### EXTRACT
The full text of the interview appears below:

Will you describe briefly your company and its search technology?

Pomcor is dedicated to Web technology innovation.  In the area of search we have created Noflail Search, a search interface that runs on the Flex platform.  Search results are currently obtained from the Yahoo BOSS API, but this may change in the future.   Noflail Search helps the user solve tough search problems by prefetching the results of related queries, and supporting the simultaneous browsing of the result sets of multiple queries.  It sounds complicated, but new users find the interface familiar and comfortable from the start.  Noflail Search also lets users save useful queries—yes, queries, not results.  This is akin to bookmarking the queries, but a lot more practical.

What are the three major challenges you see in search / content processing in 2009?

First challenge: what I call the indexable unit problem.  A Web page is often not the desired indexable unit.  If you want to cook sardines with triple sec (after reading Thurber) and issue a query [sardines “triple sec”] you will find pages that have a recipe with sardines and a recipe with triple sec.  If there is a page with a recipe that uses both sardines and triple sec, it may be buried too deep for you to find.  In this case the desired indexable unit is the recipe, not the page.  Other indexable units: articles in a catalog, messages in an email archive, blog entries, news.  There are ad-hoc solutions for blog entries and news, but no general-purpose solutions.

Second challenge: what I call the deep API problem.  Several search engines offer public Web APIs that enable search mashups.  Yahoo, in particular, encourages developers to reorder search results and merge results from different sources.  But no search API provides more than the first 1000 results from any result set, and you cannot reorder a set if you only have a tiny subset of its elements.  What’s needed is a deep API that lets you build your own index from crawler raw data or by combining multiple sources.

Third challenge: incorporate semantic technology into mainstream search engines.

With search processing decades old, what have been the principal  barriers to resolving these challenges in the past?

The three challenges have not been resolved for different reasons. Indexable units require a new standard to specify the units within a page, and a restructuring of the search engines; hence a lot of inertia stands in the way of a solution.  The need for a deep API is new and not widely recognized yet.  And semantics are inherently difficult.

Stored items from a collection
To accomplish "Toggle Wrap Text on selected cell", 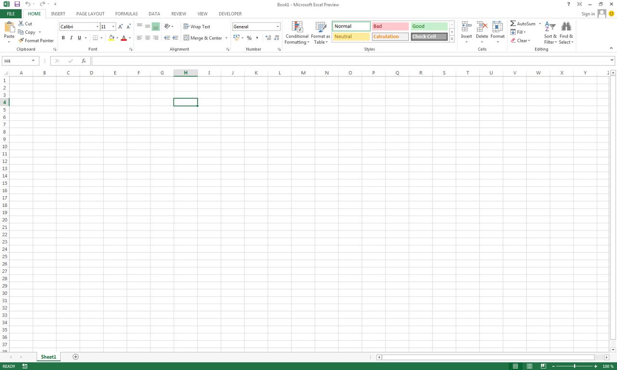I will pyautogui.click(x=197, y=27).
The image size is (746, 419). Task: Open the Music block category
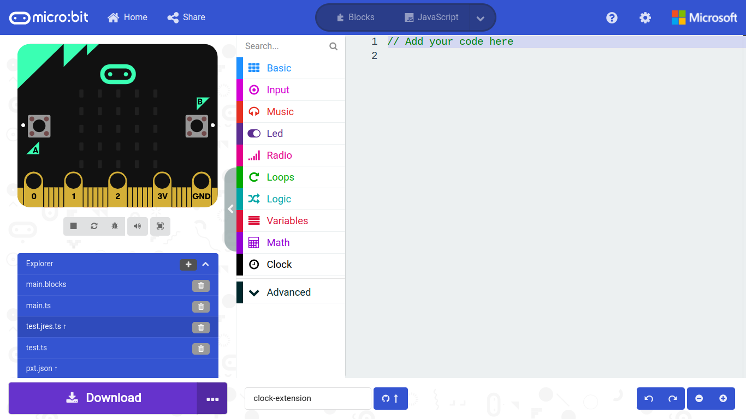279,111
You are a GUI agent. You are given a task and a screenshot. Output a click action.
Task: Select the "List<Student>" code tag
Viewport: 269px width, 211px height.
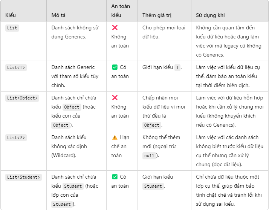click(x=24, y=177)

### SET EXERCISE 1
Condense the interview into two sentences.
### SET EXERCISE 2
List the indexable units that the interview gives after the words "Other indexable units".

### RESULT 1
The interviewee describes Pomcor's Noflail Search, a search interface on the Flex platform that currently draws its results from the Yahoo BOSS API, prefetches the results of related queries, supports browsing several result sets at once, and lets users save queries. Three challenges for search in 2009 are named: the indexable unit problem, the deep API problem, and incorporating semantic technology into mainstream search engines, which have remained unresolved because of the inertia facing a new standard and restructured engines, the newness of the need for a deep API, and the inherent difficulty of semantics.

### RESULT 2
- Articles in a catalog
- Messages in an email archive
- Blog entries
- News